Не таюсь я перед вами,
Посмотрите на меня:
Я стою среди пожарищ,
Обожженный языками
Преисподнего огня.
(«Как свершилось, как случилось?..»)
Стриндберг притягивал Блока своей суровой бескомпромиссностью. Поэт видел в нем «мужественного человека, предпочитающего остаться наедине со своей жестокой судьбой, когда в мире не встречается настоящей женщины, которую только и способна принять честная и строгая душа».
«Вялая тоска вместо гнева и тайное ренегатство вместо борьбы» - таков диагноз духовной немощи окружающих Блока людей, такова опасность, угрожающая ему самому, противоположность тютчевскому «прилежному боренью».
Волнуешься, - а в глубине покорный:
Не выгорит - и пусть.
(«Весь день - как день: трудов исполнен малых...»)
Бессмысленность подобного существованья воплощается в поступках, в душевном настрое, в любви, которая становится игрой, бесконечной, бесцельной, вновь и вновь возобновляемой погоней за призраком счастья, безумием «черной крови», как называется один из циклов Блока этих лет:
Я слепнуть не хочу от молньи грозовой,
Ни слышать скрипок вой (неистовые звуки!),
Ни испытать прибой неизреченной скуки,
Зарывшись в пепел твой горящей головой!
(«О нет! Я не хочу, чтоб пали мы с тобой...»)
«Любовь того вампирственного века» - всего одна из личин духовной смерти, царящей вокруг. Фантасмагорическая картина снующих по улицам и домам живых мертвецов нарисована во вступлении к циклу «Пляски смерти». Лязг костей перекликается здесь со скрипом чиновничьих перьев; ни на улице, ни в бальной зале, ни в банке или сенате живые неотличимы от мертвых. Все это какое-то бесцельное верченье раз запущенного волчка:
Ночь, улица, фонарь, аптека,
Бессмысленный и тусклый свет.
Живи еще хоть четверть века -
Все будет так. Исхода нет.
Умрешь - начнешь опять сначала,
И повторится все, как встарь:
Ночь, ледяная рябь канала,
Аптека, улица, фонарь.
Прорвать эту опутывающую паутину можно только великим и самоотверженным трудом, подвигом.

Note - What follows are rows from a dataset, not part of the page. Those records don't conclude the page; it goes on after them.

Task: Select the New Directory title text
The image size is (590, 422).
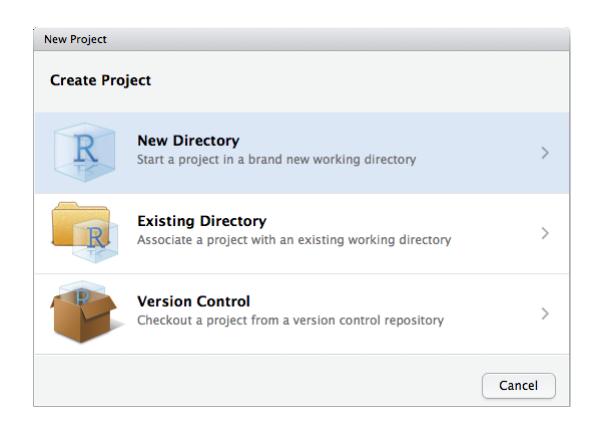Action: tap(188, 141)
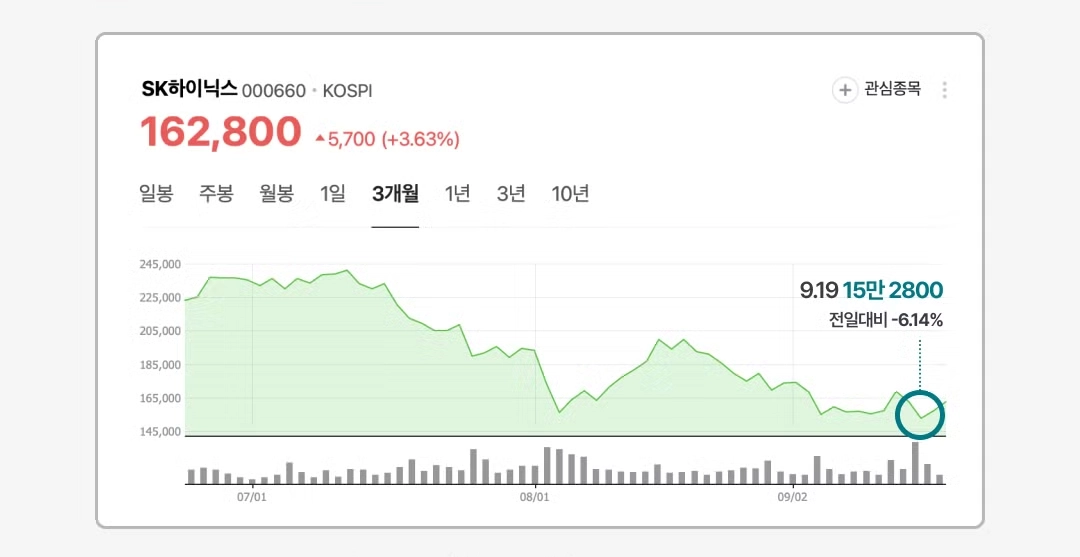Click the 9.19 15만 2800 tooltip label

[871, 291]
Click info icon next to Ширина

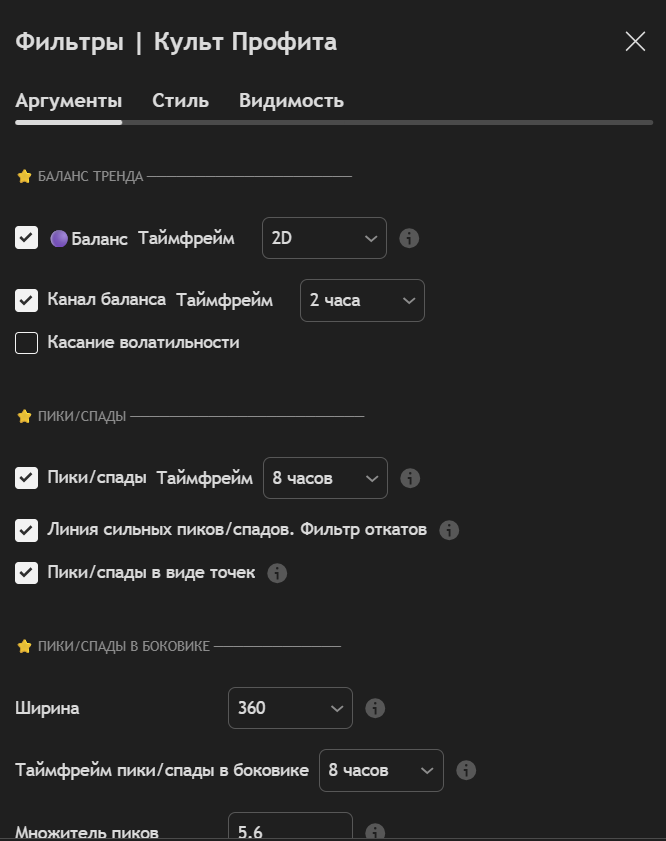[375, 709]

«В большинстве случаев люди живут настоящим, - записывает Блок, - т. е. ничем не живут, а так - существуют. Жить можно только будущим».
Крест долга перед будущим ощущает на себе поэт:
...я в стальной кольчуге,
И на кольчуге - строгий крест.
(«Снежная Дева»)
Е. П. Иванов думал написать о царевичах и царевнах нездешнего царства, к каким принадлежал и сам, о людях, не могущих проявить своего истинного «я», окончательно «воплотиться».
Среди них ему мерещилась «колоссальная фигура современного Дон-Кихота».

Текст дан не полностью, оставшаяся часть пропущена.